Study of Heat Recovery Systems for Heating and Moisturing Combustion Air of Boiler Units

1Fialko, NM  https://оrcid.оrg/0000-0003-0116-7673
1Navrodska, RO  https://оrcid.оrg/0000-0001-7476-2962
1Gnedash, GO  https://оrcid.оrg/0000-0003-0395-9615
1Presich, GO  https://оrcid.оrg/0000-0002-3728-6490
1Shevchuk, SI  https://оrcid.оrg/0000-0001-8046-0039
1Institute of Engineering Thermophysics, NAS of Ukraine
Nauka innov. 2020, 16(3):47-53
https://doi.org/10.15407/scin16.03.047
Section: Research and Engineering Innovative Projects of the National Academy of Sciences of Ukraine
Language: English
Abstract: 
Introduction. One of the ways to save natural gas and to improve the environmental conditions in the municipal heat-power engineering is to use progressive technologies for recovering the heat of flue gases from boiler plants, in which the condensation mode of operation of heat-recovery equipment is implemented. To increase the ecological effect in some heat-recovery systems, a humidification process of the combustion air occur. This lowers the combustion temperature of the fuel and reduces the concentration of nitrogen oxides in the combustion products.
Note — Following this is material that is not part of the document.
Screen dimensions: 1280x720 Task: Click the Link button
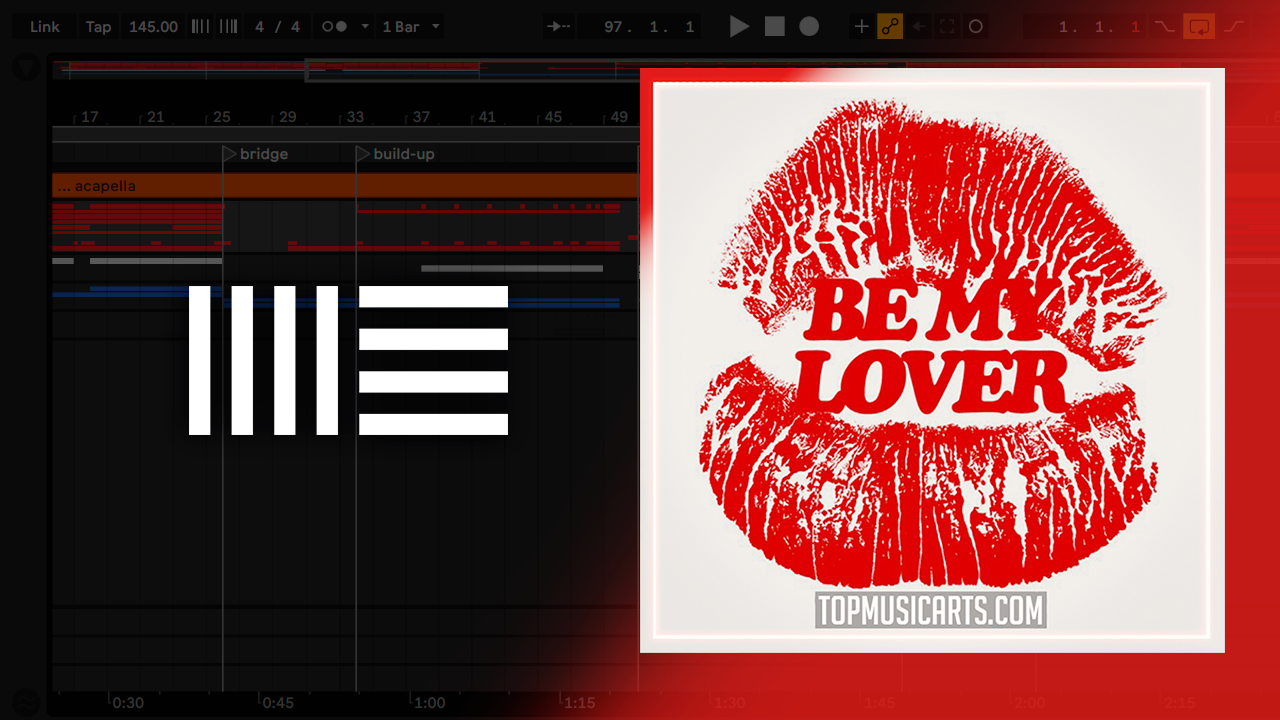pos(45,27)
Problem Statement. At humidifying combustion air, the boiler exhaust-gases are characterized by high moisture content. In the known calculation methods, there are no data on heat transfer under these conditions. This is a problem for conducting thermal calculations of such installations.
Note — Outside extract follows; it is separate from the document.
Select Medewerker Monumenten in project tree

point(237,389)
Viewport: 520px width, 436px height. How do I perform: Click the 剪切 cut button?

Purpose. Establishing patterns of heat transfer at an increased moisture content of exhaust-gases in heatrecovery equipment, consisting of bundles of transverse-finned pipes, and determining the main parameters of the proposed complex installation.
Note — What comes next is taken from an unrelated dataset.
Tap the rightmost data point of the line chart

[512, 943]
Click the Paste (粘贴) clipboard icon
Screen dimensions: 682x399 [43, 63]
Materials and Methods. Experimental studies of heat transfer were carried out on a specially created stand. For the thermal and hydraulic calculation of a heat-recovery installation, known calculation methods were used, taking into account the experimental data obtained.
Results. The laws of heat transfer during deep cooling of exhaust-gases with moisture content X = 0.15-0.30 kg/kg d.g. are established. The thermal, hydraulic and operating characteristics of the proposed complex heat-recovery installation with heating and humidification of the combustion air in different modes of operation of the boiler are determined. This installation has been introduced; its tests have been carried out, which have confirmed high thermal and environmental efficiency.
Conclusions. The application of the proposed complex heat-recovery unit allows increasing the coefficient of the use heat of fuel of boiler depending on its operating mode by 13-20%.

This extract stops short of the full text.